Olives, Artichokes, Spinach, Chicken is meh on pizza (only meat I dislike!), Anchovies, Green and Red peppers (only sweet peppers please) and definitely no pineapple, not my thing lol


----------



## Alolan_Apples (Aug 14, 2015)

Vegetables, more particularly olives, onions, and mushrooms.


----------



## Alienfish (Aug 14, 2015)

Apple2012 said:


> Vegetables, more particularly olives, onions, and mushrooms.



yes olives why even.. too salty and sticky for my taste. 

i dont mind onions and mushrooms though


----------



## Mega_Cabbage (Aug 14, 2015)

I don't really like fish on my pizza. Shrimp and crabs are fine, but fish is perfect all by itself.


----------



## Dinosaurz (Aug 14, 2015)

Any meat cause you know, I can't eat it and it makes me sad.


----------



## okaimii (Aug 14, 2015)

I almost died eating pineapple pizza.


----------



## Byngo (Aug 14, 2015)

are we resurrecting the pizza thread phase again? lel

anchovies. and wtf, bananas? I've never heard of bananas on pizza o-o


----------



## Alienfish (Aug 14, 2015)

Natty said:


> are we resurrecting the pizza thread phase again? lel
> 
> anchovies. and wtf, bananas? I've never heard of bananas on pizza o-o



It's actually quite common here on curry pizzas. Not that it's good though

(yes we are)


----------



## Byngo (Aug 14, 2015)

Moko said:


> It's actually quite common here on curry pizzas.
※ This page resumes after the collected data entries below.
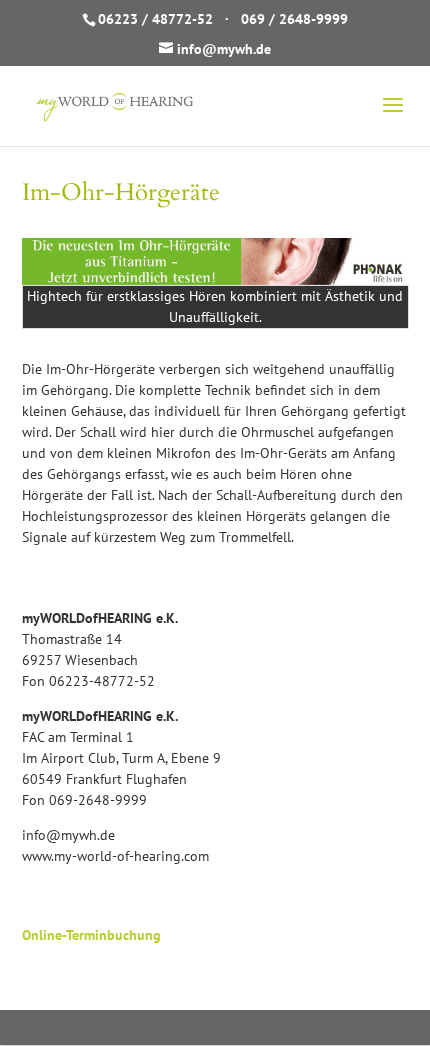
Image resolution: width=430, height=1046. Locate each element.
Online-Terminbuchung (91, 935)
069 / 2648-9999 (294, 19)
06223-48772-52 (102, 681)
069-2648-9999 (98, 800)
Not that it's good though
> 
> (yes we are)



well it certainly sounds gross.


----------



## Alienfish (Aug 14, 2015)

Natty said:


> well it certainly sounds gross.



yeah i guess it's a swedish thing though. banana curry pizza egh.

and idk. cilantro/coriander and pineapple ech @__@


----------



## Kanthy (Aug 14, 2015)

Pineapple is yummy, especially with mushrooms. c:

I hate ham on pizza, or pepperoni. x_x Surefire way to make me gross out. :3


----------



## Alienfish (Aug 14, 2015)

ham can be good but yeah as I said I prefer vegetarian pizzas rather than those with meat in


----------



## Byngo (Aug 14, 2015)

OH

I HATE bacon on pizza. I've tried a bite before............ it didn't go well


----------



## Kanthy (Aug 14, 2015)

I think vegetarian pizzas actually work better in some cases as there's less of the flavour being focused on meat, so more unusual/exciting flavours show up. They're usually cheaper in restaurants too, now that I think about it...


----------



## Trickilicky (Aug 14, 2015)

Any fish/seafood. Ugh no.


----------



## Sanaki (Aug 14, 2015)

Anything that isn't just cheese and pepperoni, even then I usually pick pepperoni off and eat it separately. I only like my pizza plain , unless it's buffalo chicken pizza but then it has to have bleu cheese as the sauce.


----------



## kassie (Aug 14, 2015)

Anchovies. Or tbh any kind of seafood.


----------



## Sona (Aug 14, 2015)

any meat
(since I don't eat it xD )


----------



## Alienfish (Aug 14, 2015)

Kanthy said:


> I think vegetarian pizzas actually work better in some cases as there's less of the flavour being focused on meat, so more unusual/exciting flavours show up. They're usually cheaper in restaurants too, now that I think about it...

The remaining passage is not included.